Adapting automation to algae screening
We have two Tecan laboratory automation systems to help us develop the high throughput screening approaches necessary to select for certain characteristics, as well as to optimise the production of specific microalgae. We’ve developed these instruments to meet our exact needs with assistance from the manufacturer. One system has been adapted for the growth of photosynthetic microalgae by adding three shaker modules, each holding six multi-well plates, and sealing the chamber to control atmospheric conditions.1 We then integrated LEDs for every well of a 96-well plate to enable independently controlled light conditions, allowing us to simulate weather patterns or conditions inside an algae culture.2
This platform has a robotic manipulator arm that transfers the plates from the shakers to the onboard spectrophotometer for optical density and fluorescence measurements.

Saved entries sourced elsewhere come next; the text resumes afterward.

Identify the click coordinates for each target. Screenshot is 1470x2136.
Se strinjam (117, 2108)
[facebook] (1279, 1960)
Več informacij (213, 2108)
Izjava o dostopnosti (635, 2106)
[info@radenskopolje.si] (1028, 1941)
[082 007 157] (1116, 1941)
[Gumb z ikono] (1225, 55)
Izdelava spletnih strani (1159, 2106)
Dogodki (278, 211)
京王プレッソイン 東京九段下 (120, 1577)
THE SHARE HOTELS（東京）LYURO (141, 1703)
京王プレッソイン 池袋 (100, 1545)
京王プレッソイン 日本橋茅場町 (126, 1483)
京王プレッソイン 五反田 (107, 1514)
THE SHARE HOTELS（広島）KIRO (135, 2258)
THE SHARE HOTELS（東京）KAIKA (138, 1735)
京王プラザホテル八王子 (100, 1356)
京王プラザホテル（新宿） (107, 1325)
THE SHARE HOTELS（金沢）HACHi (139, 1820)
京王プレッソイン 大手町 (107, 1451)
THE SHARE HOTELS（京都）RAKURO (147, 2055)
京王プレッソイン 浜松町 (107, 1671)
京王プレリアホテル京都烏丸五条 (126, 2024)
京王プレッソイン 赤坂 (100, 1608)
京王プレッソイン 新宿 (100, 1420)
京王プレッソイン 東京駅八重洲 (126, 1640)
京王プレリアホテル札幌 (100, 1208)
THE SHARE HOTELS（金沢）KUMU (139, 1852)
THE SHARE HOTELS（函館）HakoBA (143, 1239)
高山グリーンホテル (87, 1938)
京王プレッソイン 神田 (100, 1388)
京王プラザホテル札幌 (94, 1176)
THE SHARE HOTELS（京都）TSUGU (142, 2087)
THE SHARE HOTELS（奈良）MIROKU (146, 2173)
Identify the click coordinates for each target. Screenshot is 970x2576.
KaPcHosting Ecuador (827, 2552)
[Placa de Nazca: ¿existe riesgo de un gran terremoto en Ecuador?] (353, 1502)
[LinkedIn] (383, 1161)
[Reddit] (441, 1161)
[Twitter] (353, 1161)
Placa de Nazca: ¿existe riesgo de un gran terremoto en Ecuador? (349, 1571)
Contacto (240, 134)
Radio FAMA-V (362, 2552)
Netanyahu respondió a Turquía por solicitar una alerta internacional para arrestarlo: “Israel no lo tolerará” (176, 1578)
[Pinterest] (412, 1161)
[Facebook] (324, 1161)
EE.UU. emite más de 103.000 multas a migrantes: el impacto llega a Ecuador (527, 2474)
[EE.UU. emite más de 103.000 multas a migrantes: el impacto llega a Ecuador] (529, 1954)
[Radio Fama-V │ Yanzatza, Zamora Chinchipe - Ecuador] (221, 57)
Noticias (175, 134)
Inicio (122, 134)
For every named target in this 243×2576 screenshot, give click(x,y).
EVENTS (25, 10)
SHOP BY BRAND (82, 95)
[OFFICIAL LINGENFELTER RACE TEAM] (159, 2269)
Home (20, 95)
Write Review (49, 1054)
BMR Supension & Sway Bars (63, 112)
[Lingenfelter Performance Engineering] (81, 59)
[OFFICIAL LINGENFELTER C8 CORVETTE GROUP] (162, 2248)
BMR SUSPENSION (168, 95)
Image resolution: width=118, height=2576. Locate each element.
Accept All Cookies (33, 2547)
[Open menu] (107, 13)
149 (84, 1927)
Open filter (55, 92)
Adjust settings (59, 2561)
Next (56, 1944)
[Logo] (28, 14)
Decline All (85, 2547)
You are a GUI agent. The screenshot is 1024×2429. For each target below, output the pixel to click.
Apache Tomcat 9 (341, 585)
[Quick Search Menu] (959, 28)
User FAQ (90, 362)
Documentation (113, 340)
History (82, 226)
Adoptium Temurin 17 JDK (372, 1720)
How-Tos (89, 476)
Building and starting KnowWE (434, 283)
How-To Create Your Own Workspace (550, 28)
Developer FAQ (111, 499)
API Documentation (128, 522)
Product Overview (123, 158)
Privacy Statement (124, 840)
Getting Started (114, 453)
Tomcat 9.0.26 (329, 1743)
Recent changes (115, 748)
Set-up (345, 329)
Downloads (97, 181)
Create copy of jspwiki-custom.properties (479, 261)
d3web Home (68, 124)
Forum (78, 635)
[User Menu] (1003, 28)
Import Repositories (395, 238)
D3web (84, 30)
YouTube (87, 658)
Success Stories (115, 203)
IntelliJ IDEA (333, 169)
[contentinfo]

It allows us to check the responses of the microalgae to different illumination settings to determine the best conditions for growth.3 One of the great things about this automated set-up is that it allows us to measure the density for each of the 1,728 algae cultures every three hours, day and night, for three days – the throughput is excellent, and we can gather an amazing amount of data this way. As well as optimising the light conditions, different nutrients also need to be tested in order to provide the best synthetic efficiency.
Exploring media composition
The second instrument has a liquid handling arm that we use to explore media compositions and screen different growth conditions to optimise the nutrients for every strain individually. There can be up to 20 different nutrients for each species and, if you decided to test every combination at only three concentrations, you quickly end up with a large number of individual conditions that you need to investigate, making the design of statistically compressed and automated screens essential. We developed a statistical approach to identify high performance production conditions for 100 microalgae cell lines, which meant conducting more than 25,000 individual experiments.4 The power of the instruments is that they allow us to investigate and analyse these complicated data sets and find something close to the optimum. This would be impossible using manual screens.
Collaboration for scale-up
We have been using the platforms for a while now, and are very happy with the work that they have enabled; they have really contributed to the robustness of our experiments and have increased our throughput immensely. The local system engineers have been fantastic in helping us to adapt the systems for our workflow, and we are now involved in building a large, collaborative research project within the industry to assist with system scale-up. These kinds of projects are driven forward by everyone working together, and we look forward to seeing what we can achieve.
1 Radzun, K.A et al. Automated nutrient screening system enables high-throughput optimisation of microalgae production conditions. Biotechnology for Biofuels, 2015, 8(65).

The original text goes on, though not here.